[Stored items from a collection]
-.-.-

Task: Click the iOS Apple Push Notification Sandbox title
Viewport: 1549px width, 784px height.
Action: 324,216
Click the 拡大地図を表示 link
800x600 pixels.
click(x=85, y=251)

-.-.-

Can you write out all the rows again with "Viewport" changed to "Screen size" and everything else left the same?

Task: Click the iOS Apple Push Notification Sandbox title
Screen size: 1549px width, 784px height.
Action: 324,216
Click the 拡大地図を表示 link
800x600 pixels.
click(x=85, y=251)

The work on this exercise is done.